Economy is the wild card in Measure 30

SALEM — Read carefully the fine print in Measure 30, and you’ll find a small sweetener.

The centerpiece of the tax package, which appears on the Feb. 3 special election ballot, is a three-year income tax increase.

But there’s a possibility the tax surcharge could be assessed for just two years.

The wild card is the state’s economy, and how it performs in the coming year.

When the 2003 Legislature passed the tax package, it included an escape clause that ends the surcharge a year early — provided the state’s economist anticipates a sufficient rebound in tax collections to keep the budget balanced.

“It’s a 3-year surcharge unless certain economic benchmarks are met,” said Sen. Ben Westlund, R-Tumalo, one of the architects of the revenue package. “When we enacted the surcharge it was based on poor revenue forecasts, but if the revenue forecasts recovered to the point we don’t need the surcharge, we thought it would be unfair to tax Oregonians for that third year.”

Still, opponents of the tax measure say it’s unlikely the public will be swayed either way by that provision.

“Most people don’t even think the temporary surcharge will be temporary — there’s that level of distrust,” said Russ Walker, state director for Citizens for a Sound Economy and one of those who successfully referred the tax hike to the ballot.

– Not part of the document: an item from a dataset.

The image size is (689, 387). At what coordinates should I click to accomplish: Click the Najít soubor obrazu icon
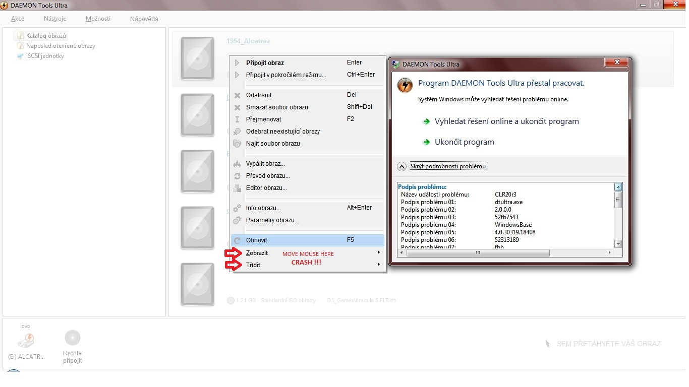coord(237,144)
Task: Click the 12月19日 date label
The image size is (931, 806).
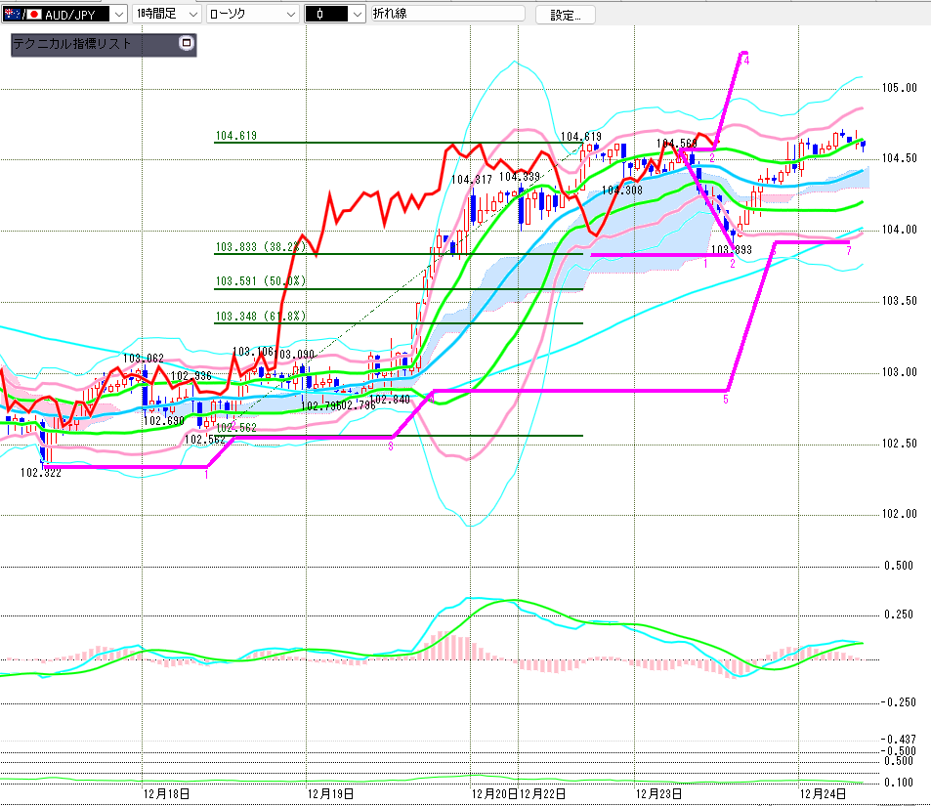Action: (x=329, y=793)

And further, Walker believes the higher taxes proposed under Measure 30 would actually be a drag on the economy — meaning the state would be less likely to collect enough extra revenue to halt the income tax surcharge after two years.

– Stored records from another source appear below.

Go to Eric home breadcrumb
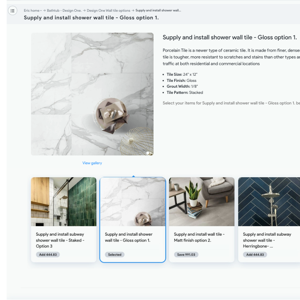This screenshot has height=300, width=300. [32, 10]
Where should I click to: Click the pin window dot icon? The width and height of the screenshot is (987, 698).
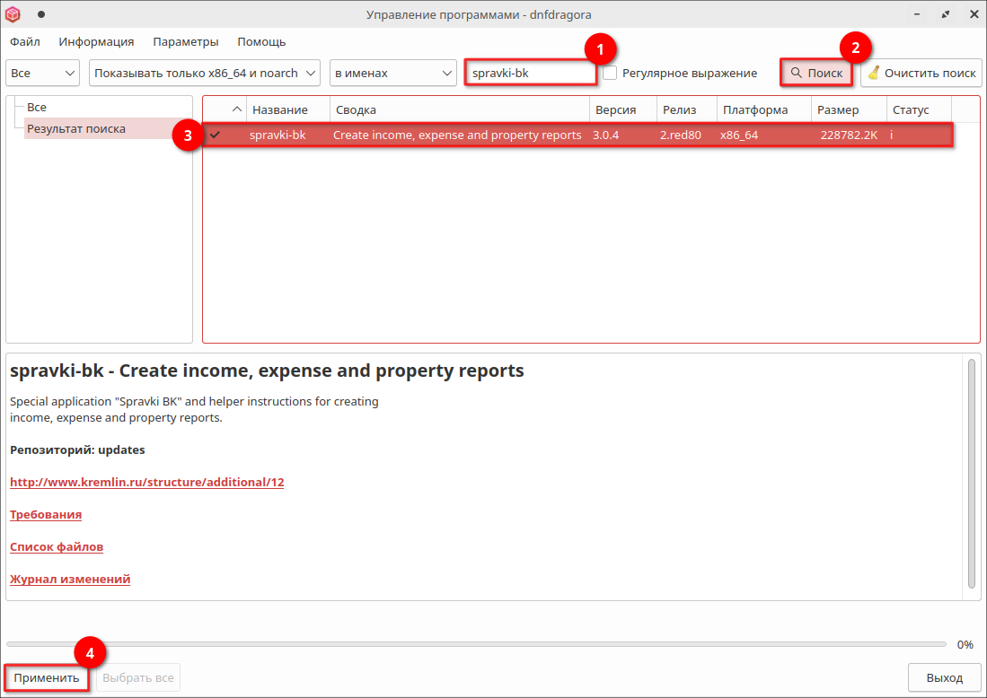(x=41, y=14)
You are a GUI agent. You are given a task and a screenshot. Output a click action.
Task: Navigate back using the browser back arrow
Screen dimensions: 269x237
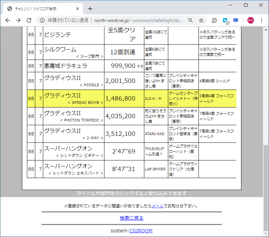pyautogui.click(x=7, y=20)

Measure 30 gives voters the opportunity to decide whether to enact a hodgepodge of taxes that are part of the 2003-05 balanced budget passed last summer.

If the measure is defeated, agencies will need to lower their spending for the biennium accordingly. Among the cutbacks projected by agency officials: bigger class sizes or lost academic days in the schools, cuts in police forensic labs and parole supervision; and removal of at least 50,000 people from subsidized health care.

The surcharge is similar to a three-year income tax boost used to help weather the early 1980s recession. Other components of the measure include higher annual minimum taxes for corporations and a reduction in the discount for paying property taxes on time.

Under the plan, which would apply in 2003, 2004 and 2005, the taxes people owe would increase on a graduated scale from between zero and 9 percent — depending on their income. The median family in Oregon, which earns $48,680, would pay an extra $36 in taxes.

The surcharge would automatically cancel in 2005 if state tax revenue climbs by 4 percent or more above end-of-session projections by December 2004.

Rep. Tim Knopp, R-Bend, who opposed the revenue package during the 2003 session, said he sees little indication Oregon’s economic recovery will reach that mark.

“It probably won’t get going that good, that fast,” he said.